===== Material for this task
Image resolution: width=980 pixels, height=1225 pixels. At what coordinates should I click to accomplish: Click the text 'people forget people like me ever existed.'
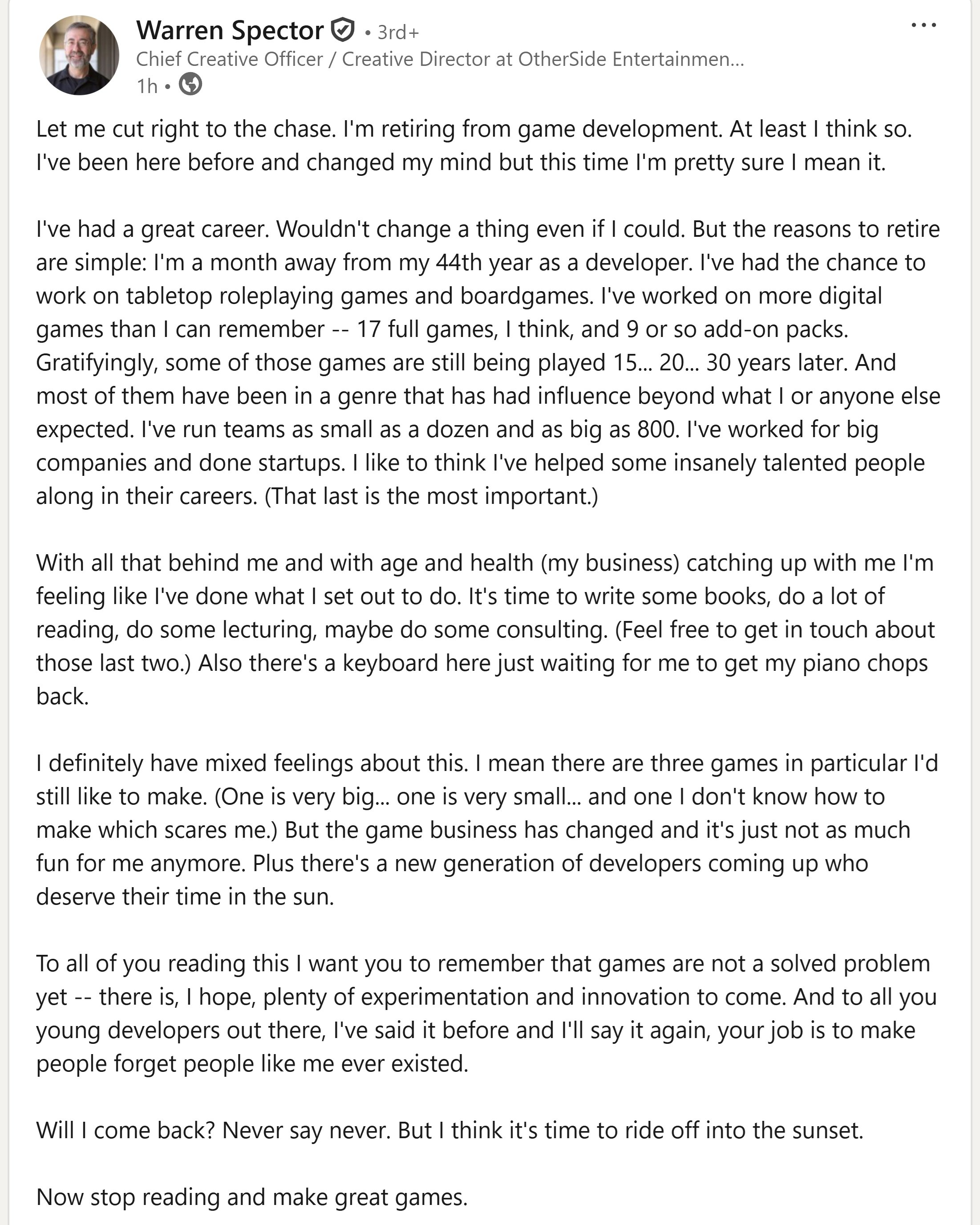252,1063
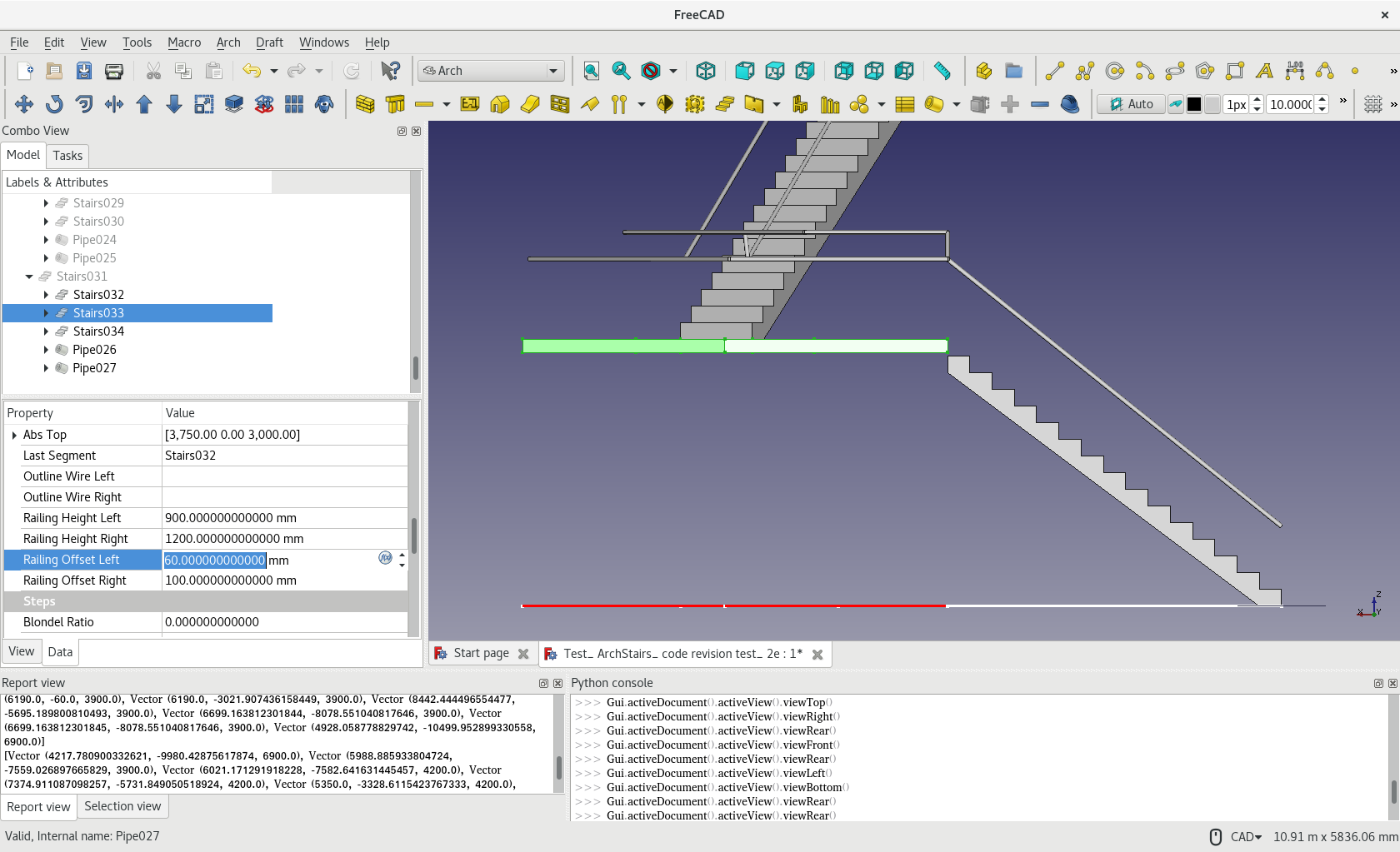Select the Arch Wall tool
Screen dimensions: 1400x852
tap(365, 104)
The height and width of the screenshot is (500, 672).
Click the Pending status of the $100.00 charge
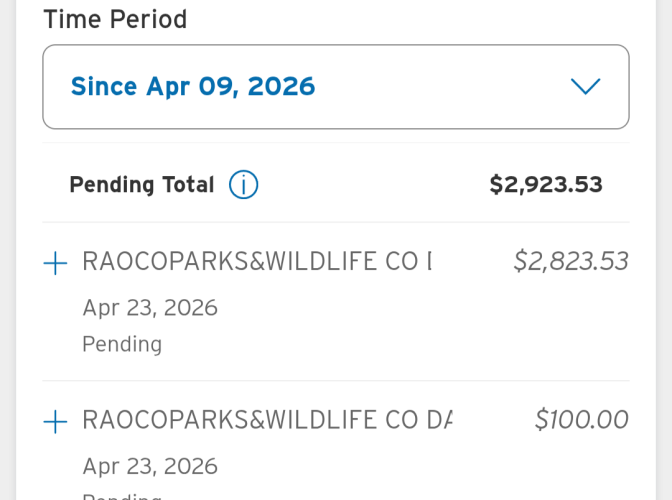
==========
• [What to produce]: Reproduce every line above word for word; no images.

• [Solution]:
Image resolution: width=980 pixels, height=1225 pixels. At what coordinates should I click to accomplish: Click the text 'people forget people like me ever existed.'
252,1063
Select the Arch Wall tool
Screen dimensions: 1400x852
tap(365, 104)
The height and width of the screenshot is (500, 672).
Click the Pending status of the $100.00 charge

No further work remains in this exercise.